Guh. Look, I'm not somebody that goes in for any kind of 'it was all better in the old days' bullshit in any medium, and it specially rankles when people pull it with gaming, but this game really made me wish fighting games hadn't progressed the way they have since the mid-'90s.
I've never really been big on fighting games in general anyway, but
Tekken 2 [鉄拳2] took an absolute hammering off me in the PS1 days, and I have occasional fond memories of playing the first couple of console Street Fighter games around various other people's houses as a kid. Hell, even though I owned neither and only played them with other people, I was pretty great at
Dead or Alive (as was anybody that could counter properly, in fairness) and enjoyed
SoulCalibur II and 3 a lot as well. But it feels like since then, fighting games have been pushing down a road that has made them more and more needlessly complicated, and more and more demanding at the expense of simple fun. Because that's what these games were, right? There's no doubt that skill could be involved depending on the people you were with, but you could quite happily switch off and mash some buttons if you wanted to.
Street Fighter in particular was a late-night post-pub classic, and there's much to be said for that.

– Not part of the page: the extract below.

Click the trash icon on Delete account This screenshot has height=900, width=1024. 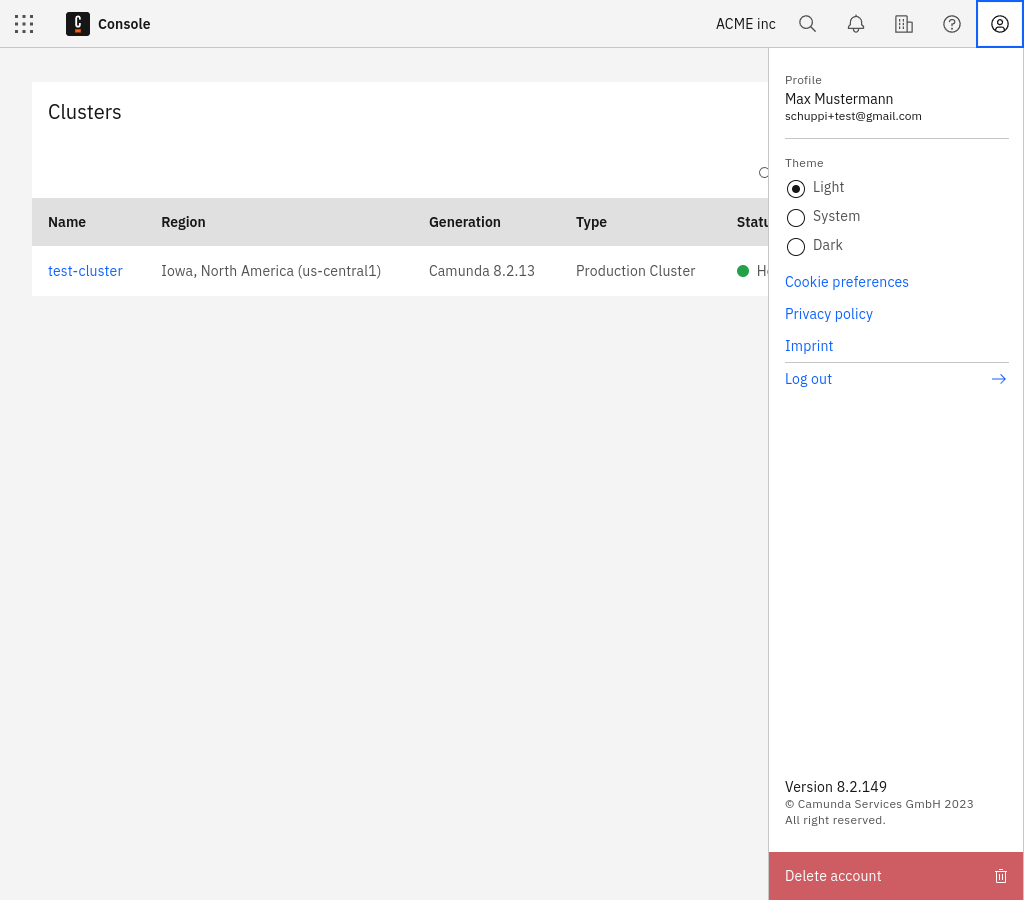point(1000,876)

That's what drew me to this game when it became free on PS Plus - fond memories, and the idea that the franchises might have stuck to what made them great in the first place. No such luck.

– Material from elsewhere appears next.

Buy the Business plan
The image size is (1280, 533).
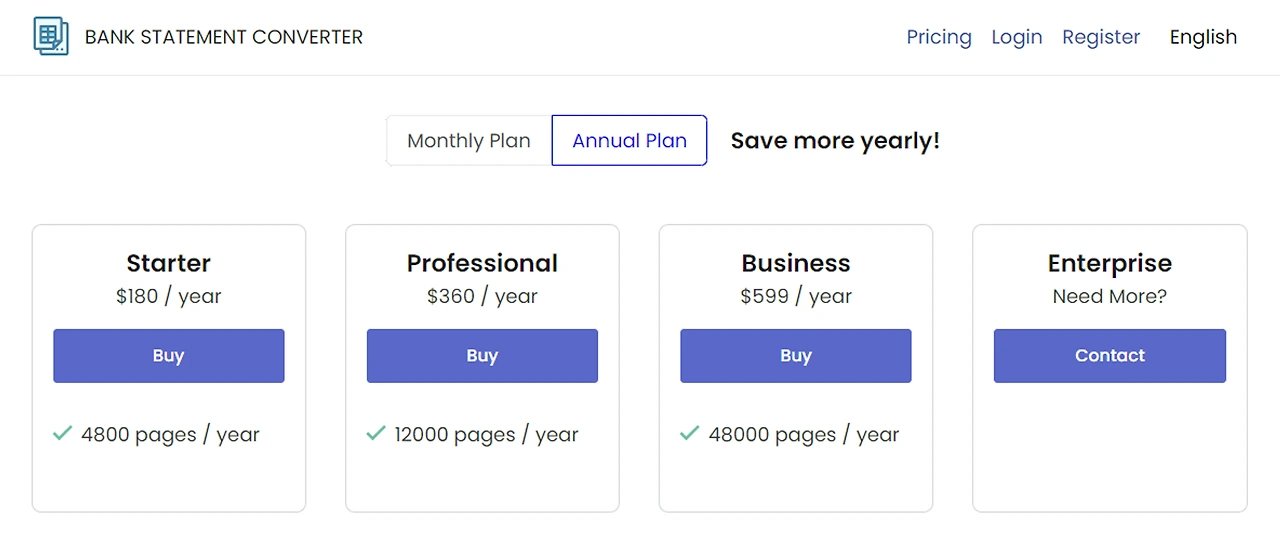click(x=796, y=356)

Street Fighter X Tekken has a tutorial mode, which handily outlines most of the game's flaws from the off. It has, for one thing, 30 steps. These 30 steps go right from insulting (did you know you can kick people? And wow, you can also punch them!) to bewildering, as Super Arts, Gems, EX Attacks, Cancels, Switch Cancels, Cross Gauges, Pandora Mode, and more are all introduced. If you'd asked me at the end of the tutorial what any of that meant, I wouldn't have been able to tell you - I wasn't sure what the hell I'd just played through or why any of it was relevant. I've played 100-hour RPGs that spend less time explaining the game mechanics and been less confusing. Why does a fighting game need this many features? Surely, if all of this had existed in the first two
Street Fighter games, the series would never have got off the ground?
Things get worse when you realize that there's no 1v1 mode, and every battle has to involve tag teams. Oh, and the button to tag out sometimes doesn't work because it's also an attack button, because
everything on the damn controller is an attack button. Unsurprisingly, this makes learning to properly block, counter, or tag out a faintly depressing process. We're compensated for this by being able to amass in-game collectables and customize the colour of our characters' clothes though, so hooray! Everybody cares about features like that.
I just don't get why you'd fuck so badly with a perfect formula. I also don't really understand why lessons haven't been learned from other franchises that have done this right - the recent
Mortal Kombat on the Vita made itself more complicated in a number of ways, all of them either incidental to the gameplay itself (a lengthy, well-developed, well-executed story mode) or effectively sandboxed within the game (the tower mini-games, which could easily be totally ignored but were a very smart way to diversify the gameplay and take advantage of the Vita's features). Even the collectables bit wasn't totally awful, with the graveyard mechanic turning the whole thing into a lottery. It's a great model of how classic '80s and '90s fighting games can drag themselves into the new millennium without losing their personality.
Street Fighter X Tekken, on the other hand, ranks as a great example of how not to do it. I'm sure there are a lot of people out there who play fighting games all the time and who have been crying out for something as complex as this so they can really test their skills against other great players online, but I am the 99%, and I hate what they've done to a couple of games I used to adore.